HAUTERIVES (AFP) - Deux soirs par semaine cet été, les marionnettes du Théâtre du Fust s'animent devant le Palais idéal du facteur Cheval à Hauterives (Drôme) et tentent avec humour et poésie d'apporter leur éclairage sur ce monument insolite.
Chaque vendredi et samedi soir jusqu'au 13 août, à la tombée du jour, Ferdinand Cheval renaît devant l'oeuvre qu'il a élevée, à la fin du XIXème siècle à Hauterives, dans les collines drômoises, avec des pierres qu'il récoltait pendant ses tournées de facteur.
"La vie sans but est une chimère", proclame une pancarte inspirée des nombreuses maximes que le facteur a gravées sur les murs de son palais, alors que la petite marionnette au regard austère et aux gestes tendres pousse sa brouette le long de la scène posée devant la façade sud.
Une quarantaine de marionnettes se succèdent ensuite en un patchwork de saynètes: un sketch de Courteline sur un fonctionnaire des postes borné, un passage dans la kasbah d'Alger inspiré de Pierre Loti, une évocation libertaire d'Adam et Eve perchés sur "l'arbre de vie" sculpté par Cheval..."Quand on aborde le phénomène de cette construction, c'est tellement étonnant qu'on cherche désespérément dans son contexte historique et culturel ce qui peut l'éclairer", explique Emilie Valantin, metteur en scène et fondatrice du Théâtre du Fust, "nommé" cette année aux Molières.
"Pour moi, ce palais est le fruit du besoin d'expression d'un homme humilié" qui, avec "un instinct extraordinaire de plasticien", s'est créé une culture à partir de bribes récoltées sur les bancs de l'école et dans les journaux de voyage, ajoute-t-elle.
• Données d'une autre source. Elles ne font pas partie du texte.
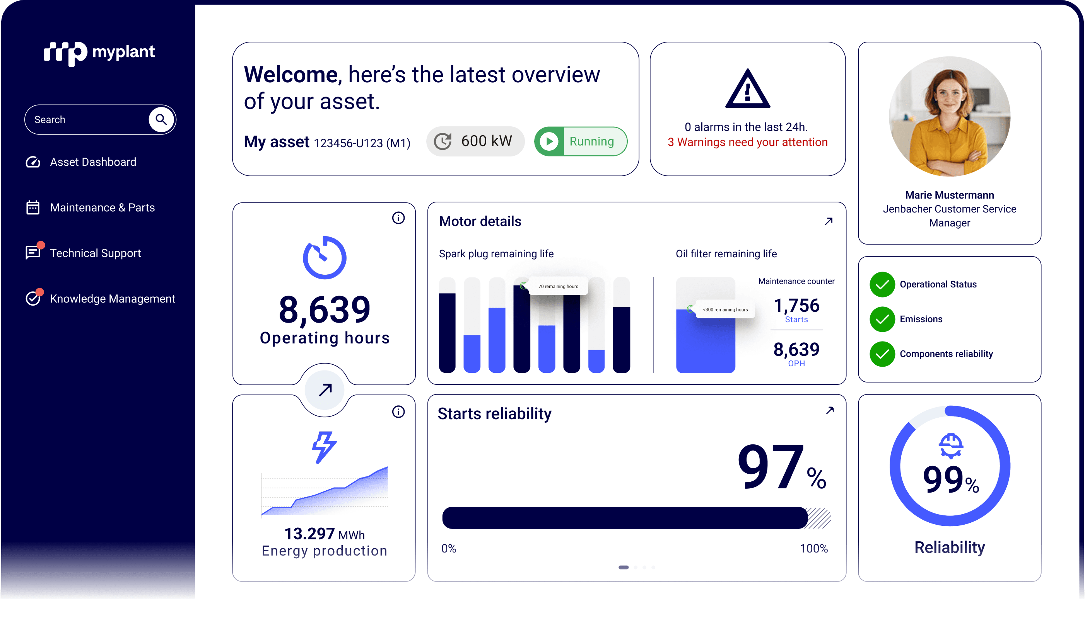Click the blue operating hours clock icon
1085x634 pixels.
pyautogui.click(x=325, y=257)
Cette recherche du sens n'empêche pas l'humour, comme dans une scène où des visiteurs du début du XXème siècle livrent leurs commentaires, puisés dans le livre d'or du Palais. "Le petit Cheval, il ne devait pas aimer la géométrie", s'exclame un homme à la mine sévère, alors que Le Corbusier enfant vomit à n'en plus finir et que Guignol et Gnafron, venus en voisins, proposent une nouvelle maxime à graver: "Le rouge, c'est bon en mangeant, le blanc, c'est bon en buvant". Avec une moyenne de 130.000 visiteurs par an, le Palais idéal est l'un des principaux sites touristiques de la région. "Mais les gens viennent surtout pour le caractère insolite de ce facteur qui a passé 33 ans de sa vie à construire quelque chose qui ne sert à rien. Il nous faut sortir de cette image un peu kitsch", explique Christophe Bonin, directeur du Palais idéal. Ces spectacles estivaux ambitionnent donc de faire revivre l'inspiration du facteur Cheval, afin de remettre son oeuvre, qu'André Malraux considérait comme le seul exemple d'architecture naïve, dans l'histoire de l'art et non pas seulement dans celle du tourisme.